*** Opening of Material for the task ***

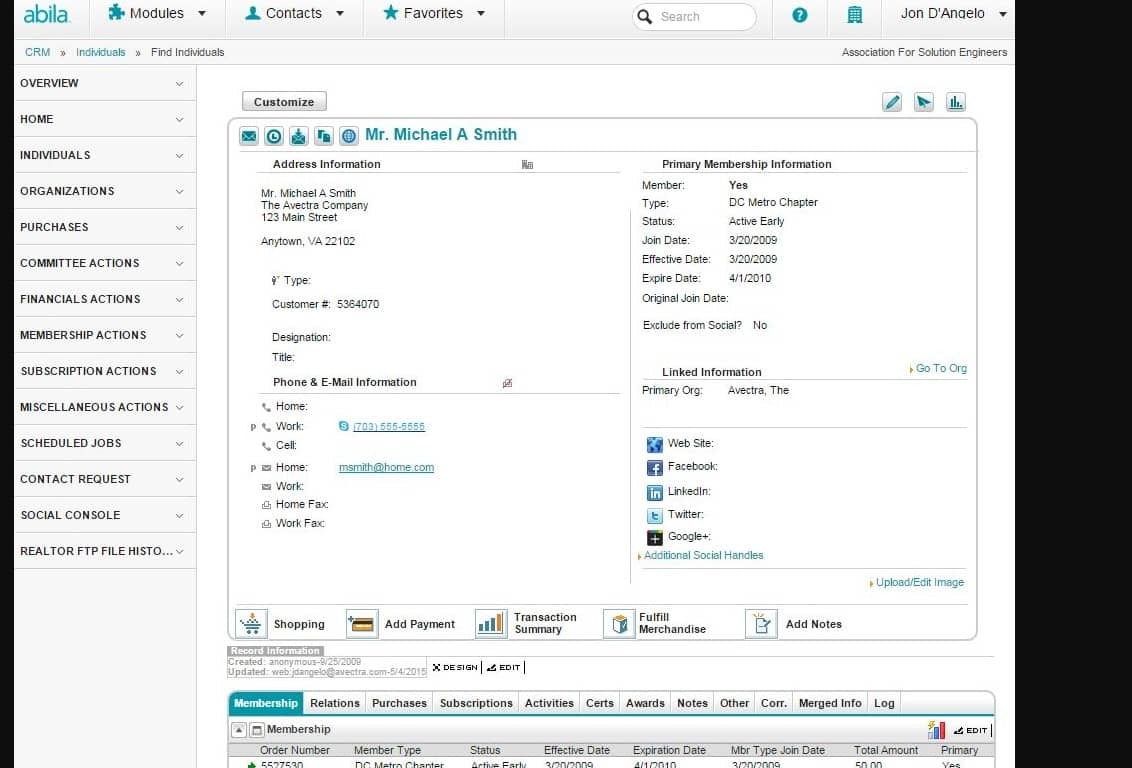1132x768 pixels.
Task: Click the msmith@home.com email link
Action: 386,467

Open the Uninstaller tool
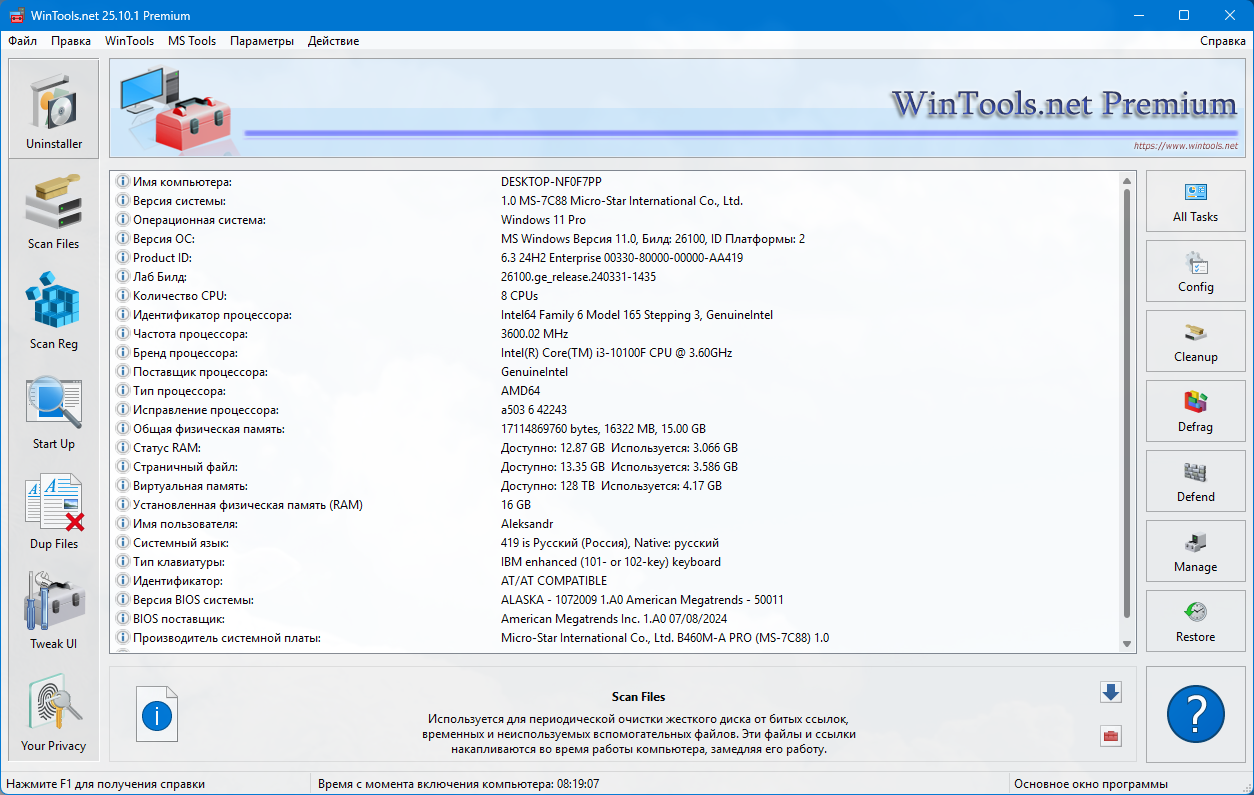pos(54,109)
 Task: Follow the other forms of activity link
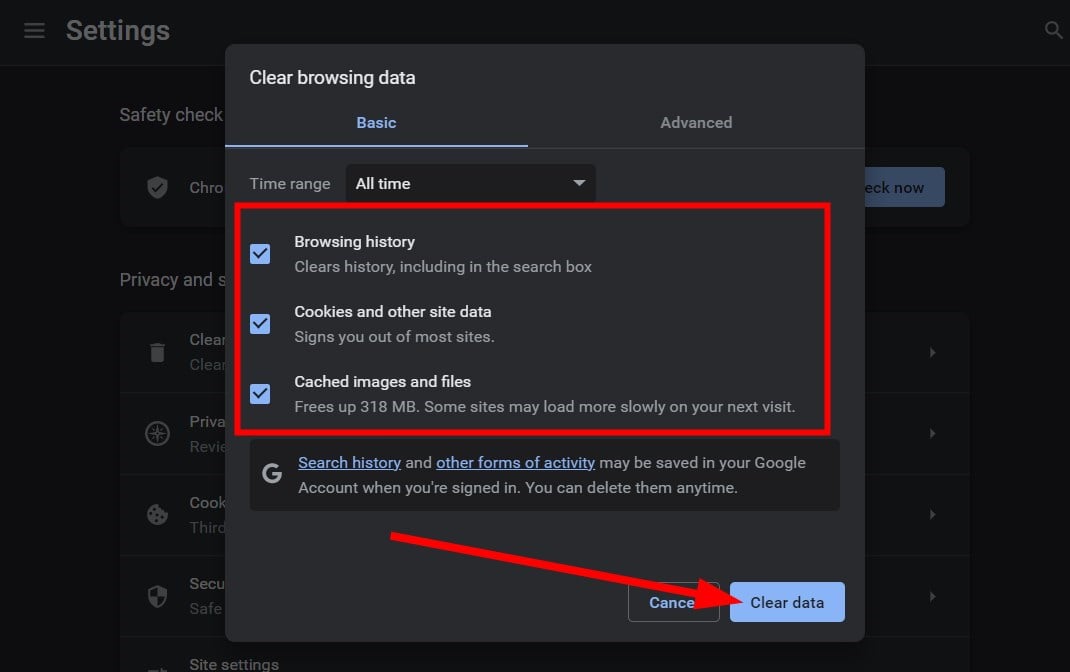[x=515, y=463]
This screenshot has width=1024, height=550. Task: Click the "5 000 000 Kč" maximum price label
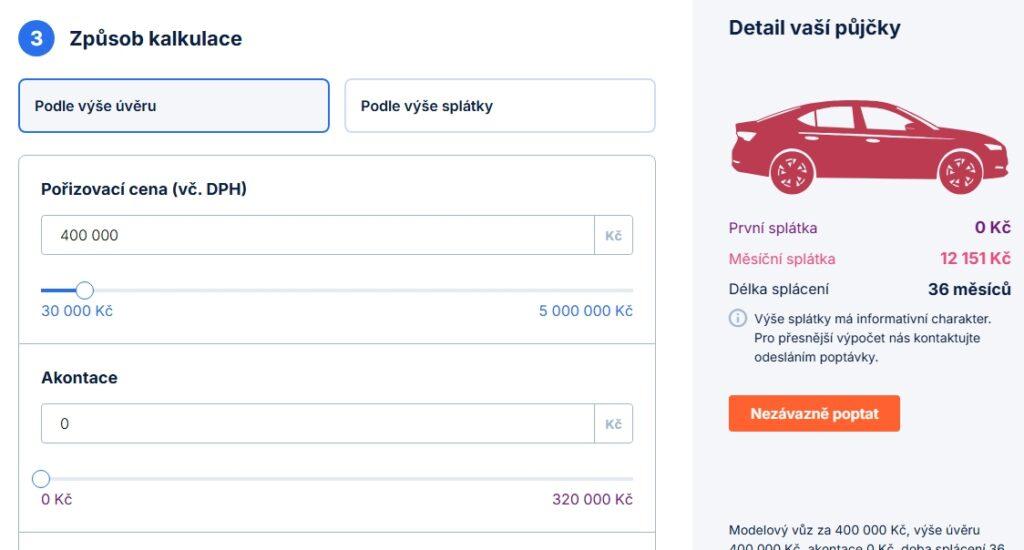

*** Close of Material for the task ***

• Exercise goal
What the answer needs is every line from the one containing "Open the Uninstaller tool" through the final line of the data above, copied exactly, without pictures.

• Written answer
Open the Uninstaller tool
pos(54,109)
 Task: Follow the other forms of activity link
[x=515, y=463]
This screenshot has width=1024, height=550. Task: Click the "5 000 000 Kč" maximum price label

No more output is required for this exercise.